Não há funcionário público que ganhe menos que dois salários mínimos, o que se repete nos seus proventos, devido a integralidade , enquanto a média de recebimento do trabalhador do setor privado não chega a isto em sua aposentadoria.
Quanto à paridade , caso se pudesse ter um teto de dez mil reais para todos os setores, seja privado ou público , tudo se resolveria , porém há resistência justamente do funcionário público que recebe maior salário ou provento do que este patamar, já que a média de proventos do Executivo está na casa de nove mil reais, do Legislativo seria de vinte e cinco a vinte mil e oito mil reais e assim também é no Judiciário e no Ministério Público, com alguma pequena variação até chegar a trinta mil reais . O setor privado tem uma média de recebimento de proventos na casa de hum mil e seiscentos reais. A luta de classes seria no setor público, quem diria !!!!!?
Se todos recebessem o teto de dez mil reais a equação estaria perfeita.
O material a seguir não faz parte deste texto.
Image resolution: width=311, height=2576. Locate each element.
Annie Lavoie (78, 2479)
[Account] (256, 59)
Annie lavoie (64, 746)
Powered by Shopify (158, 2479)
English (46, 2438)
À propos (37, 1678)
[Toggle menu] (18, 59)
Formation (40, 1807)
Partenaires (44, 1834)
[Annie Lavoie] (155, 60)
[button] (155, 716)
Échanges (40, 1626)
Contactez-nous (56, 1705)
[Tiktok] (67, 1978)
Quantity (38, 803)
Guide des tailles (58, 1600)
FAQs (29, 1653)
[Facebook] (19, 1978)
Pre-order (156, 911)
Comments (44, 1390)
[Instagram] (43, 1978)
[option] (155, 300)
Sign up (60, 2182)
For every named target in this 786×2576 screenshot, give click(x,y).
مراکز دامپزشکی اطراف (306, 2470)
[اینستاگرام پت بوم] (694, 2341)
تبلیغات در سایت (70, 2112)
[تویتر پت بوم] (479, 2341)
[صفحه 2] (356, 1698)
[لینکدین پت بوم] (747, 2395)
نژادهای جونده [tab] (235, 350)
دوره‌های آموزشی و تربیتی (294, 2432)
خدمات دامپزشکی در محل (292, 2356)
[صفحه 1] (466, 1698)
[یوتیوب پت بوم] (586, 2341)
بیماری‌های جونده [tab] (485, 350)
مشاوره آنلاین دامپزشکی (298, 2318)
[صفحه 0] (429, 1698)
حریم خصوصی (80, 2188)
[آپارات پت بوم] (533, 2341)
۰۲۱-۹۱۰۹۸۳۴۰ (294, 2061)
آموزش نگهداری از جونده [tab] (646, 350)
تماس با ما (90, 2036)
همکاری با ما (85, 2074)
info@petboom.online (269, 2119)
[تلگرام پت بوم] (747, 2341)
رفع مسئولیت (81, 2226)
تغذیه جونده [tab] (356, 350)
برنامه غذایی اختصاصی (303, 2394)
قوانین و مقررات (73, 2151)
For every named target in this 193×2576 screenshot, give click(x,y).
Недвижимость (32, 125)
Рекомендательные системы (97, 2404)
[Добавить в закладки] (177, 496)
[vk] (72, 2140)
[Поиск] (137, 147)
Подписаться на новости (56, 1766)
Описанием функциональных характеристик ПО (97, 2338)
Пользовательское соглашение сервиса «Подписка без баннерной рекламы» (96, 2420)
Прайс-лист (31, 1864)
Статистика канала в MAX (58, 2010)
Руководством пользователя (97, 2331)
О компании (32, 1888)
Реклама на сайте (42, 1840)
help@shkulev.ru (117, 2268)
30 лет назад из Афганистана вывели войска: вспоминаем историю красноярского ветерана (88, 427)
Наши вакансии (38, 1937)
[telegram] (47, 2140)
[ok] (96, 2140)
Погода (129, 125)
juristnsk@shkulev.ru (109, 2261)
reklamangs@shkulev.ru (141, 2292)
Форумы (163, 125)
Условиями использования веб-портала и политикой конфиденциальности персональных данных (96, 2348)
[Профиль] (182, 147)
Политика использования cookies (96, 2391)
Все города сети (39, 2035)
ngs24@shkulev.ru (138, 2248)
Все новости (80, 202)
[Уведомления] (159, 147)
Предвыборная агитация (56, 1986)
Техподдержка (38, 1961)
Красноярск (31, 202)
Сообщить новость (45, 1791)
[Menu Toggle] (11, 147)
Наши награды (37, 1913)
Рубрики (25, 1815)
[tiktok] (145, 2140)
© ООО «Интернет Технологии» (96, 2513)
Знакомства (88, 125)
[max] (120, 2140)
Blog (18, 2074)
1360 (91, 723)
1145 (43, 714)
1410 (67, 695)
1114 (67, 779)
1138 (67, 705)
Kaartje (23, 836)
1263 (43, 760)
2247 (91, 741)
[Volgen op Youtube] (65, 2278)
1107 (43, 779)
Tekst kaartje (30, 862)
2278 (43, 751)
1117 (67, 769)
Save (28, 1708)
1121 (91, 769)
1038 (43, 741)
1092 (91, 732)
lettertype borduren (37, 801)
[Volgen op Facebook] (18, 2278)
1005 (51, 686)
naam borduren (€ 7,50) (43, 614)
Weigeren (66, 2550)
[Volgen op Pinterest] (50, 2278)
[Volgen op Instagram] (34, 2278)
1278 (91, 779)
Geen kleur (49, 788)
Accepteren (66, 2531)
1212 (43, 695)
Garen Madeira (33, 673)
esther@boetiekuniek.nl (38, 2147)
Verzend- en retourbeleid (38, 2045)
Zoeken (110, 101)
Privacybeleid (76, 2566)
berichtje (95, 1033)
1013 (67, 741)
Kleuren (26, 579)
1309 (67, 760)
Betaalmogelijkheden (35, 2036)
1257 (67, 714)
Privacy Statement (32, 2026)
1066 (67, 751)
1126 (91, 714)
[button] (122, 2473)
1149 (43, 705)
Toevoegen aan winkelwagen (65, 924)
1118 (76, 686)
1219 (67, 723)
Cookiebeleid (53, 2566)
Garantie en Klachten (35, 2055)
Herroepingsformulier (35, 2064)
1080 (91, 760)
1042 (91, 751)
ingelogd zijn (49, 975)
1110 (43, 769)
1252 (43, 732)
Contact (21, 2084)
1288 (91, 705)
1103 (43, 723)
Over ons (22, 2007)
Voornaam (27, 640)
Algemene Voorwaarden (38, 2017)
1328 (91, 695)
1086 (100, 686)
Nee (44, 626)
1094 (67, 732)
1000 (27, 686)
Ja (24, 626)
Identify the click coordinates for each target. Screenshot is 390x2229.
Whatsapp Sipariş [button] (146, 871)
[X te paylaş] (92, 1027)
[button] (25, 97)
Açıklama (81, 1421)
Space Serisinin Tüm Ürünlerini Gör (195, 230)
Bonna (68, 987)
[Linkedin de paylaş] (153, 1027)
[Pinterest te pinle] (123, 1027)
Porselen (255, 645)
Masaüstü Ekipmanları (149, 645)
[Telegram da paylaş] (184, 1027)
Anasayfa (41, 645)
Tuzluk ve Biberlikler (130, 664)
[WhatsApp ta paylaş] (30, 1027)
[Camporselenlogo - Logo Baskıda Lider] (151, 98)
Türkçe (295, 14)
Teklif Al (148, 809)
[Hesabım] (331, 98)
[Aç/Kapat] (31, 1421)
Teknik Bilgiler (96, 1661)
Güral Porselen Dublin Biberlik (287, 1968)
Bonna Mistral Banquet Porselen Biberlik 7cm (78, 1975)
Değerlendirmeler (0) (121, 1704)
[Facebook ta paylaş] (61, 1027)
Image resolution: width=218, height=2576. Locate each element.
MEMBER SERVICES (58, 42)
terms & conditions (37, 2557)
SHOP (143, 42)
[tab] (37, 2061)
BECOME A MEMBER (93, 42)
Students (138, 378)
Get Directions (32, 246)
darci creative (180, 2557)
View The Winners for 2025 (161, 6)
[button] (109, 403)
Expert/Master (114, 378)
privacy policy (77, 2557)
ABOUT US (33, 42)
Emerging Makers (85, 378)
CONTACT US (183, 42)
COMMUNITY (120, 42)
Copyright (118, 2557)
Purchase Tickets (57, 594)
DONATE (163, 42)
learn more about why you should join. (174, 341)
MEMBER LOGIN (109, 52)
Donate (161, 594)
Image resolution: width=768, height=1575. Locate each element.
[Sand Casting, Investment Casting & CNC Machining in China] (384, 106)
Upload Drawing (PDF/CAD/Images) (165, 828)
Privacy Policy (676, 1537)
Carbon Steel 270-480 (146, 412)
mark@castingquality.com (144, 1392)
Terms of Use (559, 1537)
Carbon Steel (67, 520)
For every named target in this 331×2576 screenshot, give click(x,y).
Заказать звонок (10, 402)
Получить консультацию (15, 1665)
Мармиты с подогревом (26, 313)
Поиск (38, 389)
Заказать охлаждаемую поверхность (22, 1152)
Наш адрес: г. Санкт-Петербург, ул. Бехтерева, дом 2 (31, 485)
Porém existem até mesmo professores universitários e servidores públicos federais , sem mencionar os dos regimes estaduais e municipais , que recebem bem mais do que isto de aposentadoria.
Com esta deformação congênita e distorcida , evidentemente que também não teríamos reforma , mas uma espécie de “deforma ” ao final, que mexe num ponto essencial ou outro para realizar o necessário, porém encontra resistência justamente provinda dos poucos milhões de privilegiados contra 33 milhões de desprivilegiados.
Se houvesse a paridade e não mais a integralidade resolveria tudo, mas é exatamente aí que o calo dos estatizantes, falsos paternalizantes ,daquele público do Público dói. Justamente daí é que se explica como ficaria difícil fazer a Reforma Tributária , porque só se poderá diminuir impostos se o Estado diminuir para 4 setores essenciais ( Saúde, Segurança , Educação e Infra-estrutura administrativa e de investimentos) e não mais sustentar uma obesidade de 40 setores, com inúmeros departamentos e repartições.
Porém, esta agenda pesada que está no ar e sendo colocada em prática há alguns meses, já rola há uns 36 anos e não foi enfrentada por ninguém, porque as reeleições sempre ficaram e ficam em primeiro plano e ninguém quer mexer com privilégios dos que detêm articulação, aparelhamento e poder para parar o país com greves ou mesmo fazer políticos ficarem sem seus votos .Nenhum político quer perder apoio em campanhas, poder , eleições e etc. Mexer com castas de diversos matizes não seria interessante. O negócio é não mexer com Sindicatos e suas estruturas poderosas , palanques , carros de som , alinhados com o atraso, funcionando como verdadeiros braços de partidos que defendem o nefasto e congênito sufrágio do toma lá,dá cá e etc..
As castas que movem o Estadão obeso ,com muitos setores desnecessários , dispendiosos, ineficientes, longe da eficácia, resistem firmemente e são justamente as que aderem a protestos contra a retirada de privilégios, como se houvesse um medo de se ter que trabalhar no setor privado e se superar em conhecimento , eficácia e no mérito,sem a confortável estabilidade.
Estabilidade , então, é um tabu,um deus intocável.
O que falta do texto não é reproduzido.